Sunday, April 28, 2013

Tim Taylor 1942-2013



Longtime Yale University men’s hockey head coach Tim Taylor has passed.

Taylor, who had been fighting cancer and was gravely ill, died on Saturday at the age of 71, two weeks to the day that the Bulldogs won their first NCAA men’s hockey title with a 4-0 win over Quinnipiac in Pittsburgh.

A Boston native and a 1963 Harvard graduate, Taylor was head coach at Yale from 1976 to 2006. He bypassed the 1983-84 and 1993-94 seasons while participating with the U.S Olympic Team, including the 1994 Olympic Winter Games in Lillehammer, Norway where he served as head coach and led the Americans to an eighth-place finish.

As a player, Taylor skated for the Waterloo Black Hawks of the old semi-pro United States Hockey League. He also played for the Manchester Black Hawks and Framingham Pics, and was a member of the 1964 U.S, National Team, according to hockeydb.com. At Harvard, he won the Donald Angier Hockey Trophy in 1961-62 as the Crimson’s most improved player, and served as captain the following season as the Crimson finished 21-3-2.

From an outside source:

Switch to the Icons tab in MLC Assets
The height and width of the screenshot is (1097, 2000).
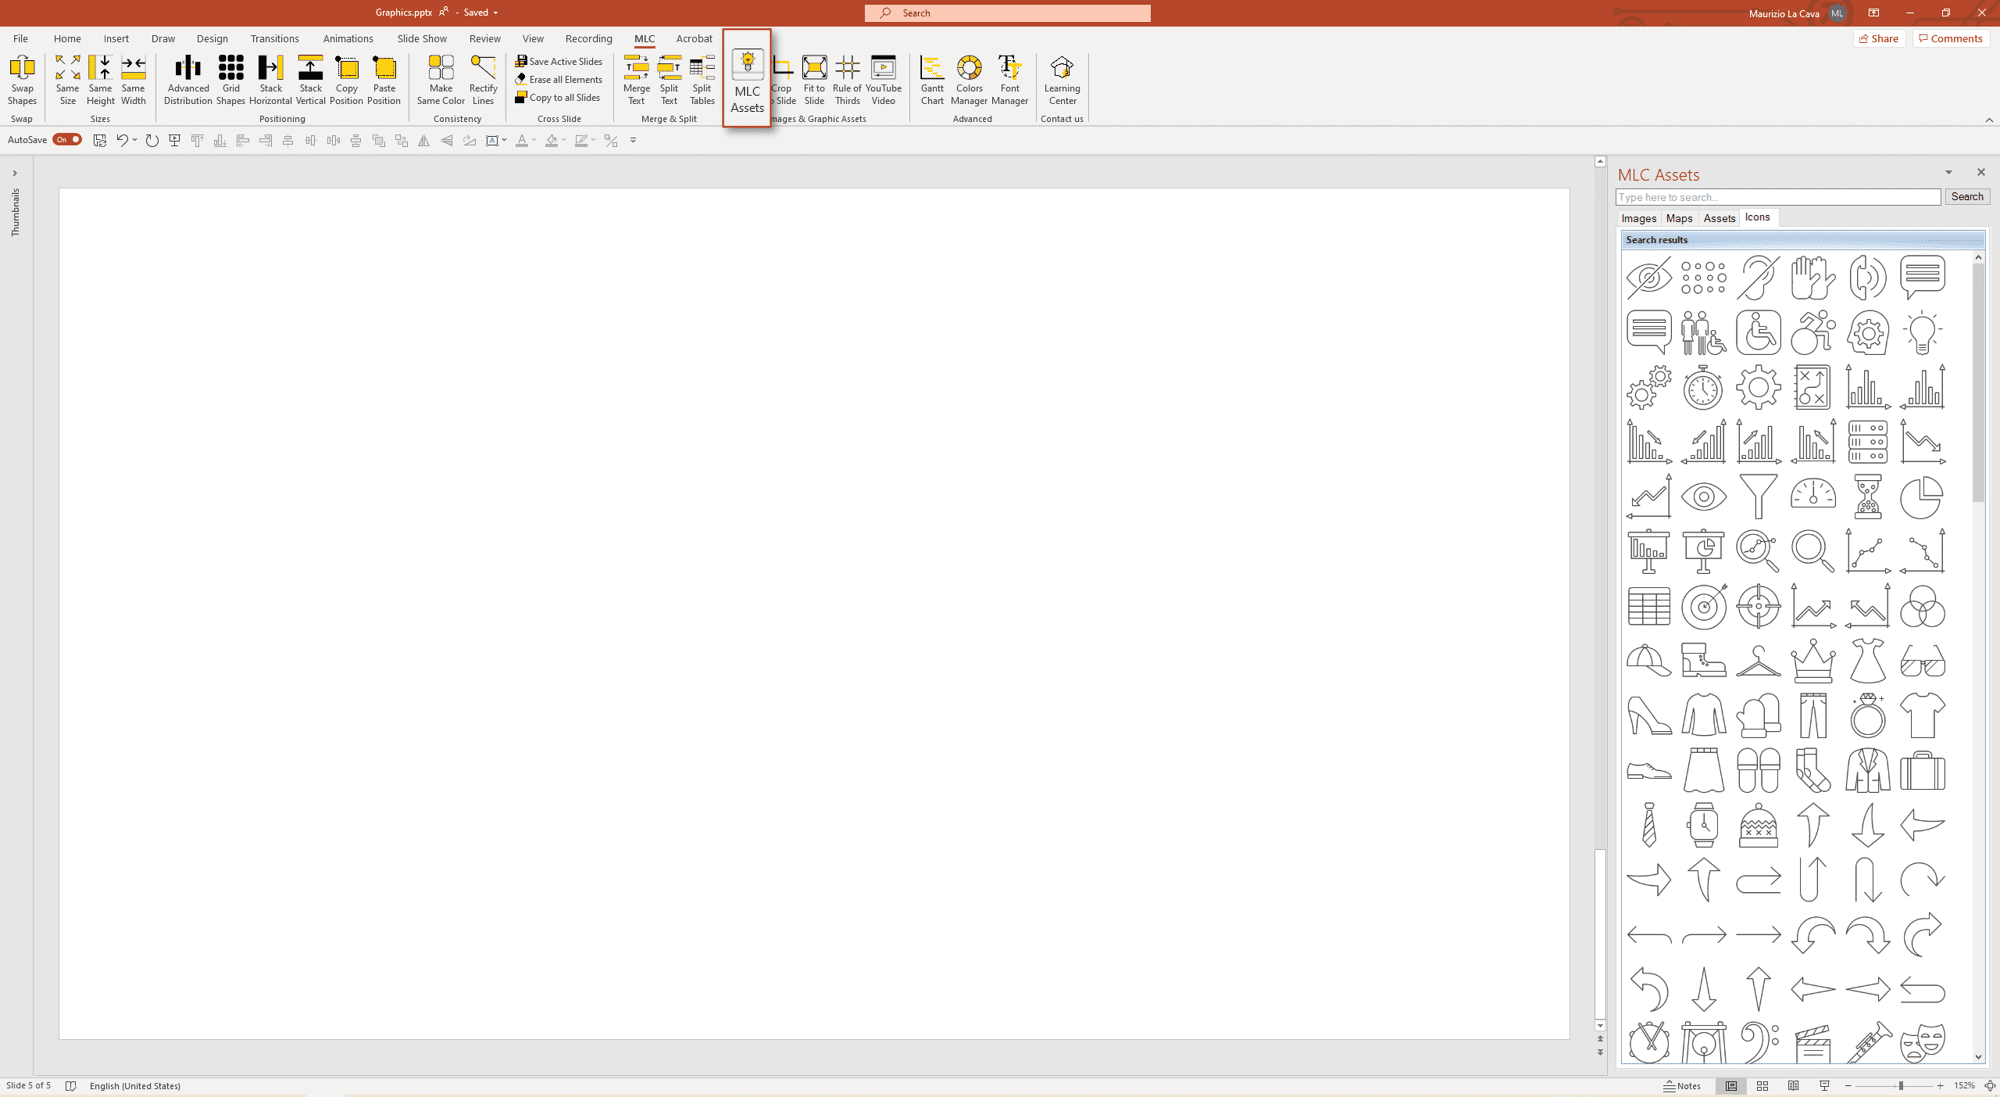pos(1758,217)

He posted 10 winning seasons at Yale, while fashioning a 342-433-55 overall record. His 1997-98 squad was the first Yale team to earn an NCAA tournament berth since 1952, and he is also the school’s all-time leader in victories.

A three-time ECAC Coach of the Year, Taylor also won the Spencer Penrose Award as college hockey’s top Division I coach in 1998. He also mentored the U.S. during the 1991 Canada Cup, leading the Americans to a best-ever second-place finish.

Following his three-decade tenure in New Haven, Taylor served as an amateur scout with the NHL’s New Jersey Devils. He then worked with the U.S. National Team Development Program from 2007 until his passing.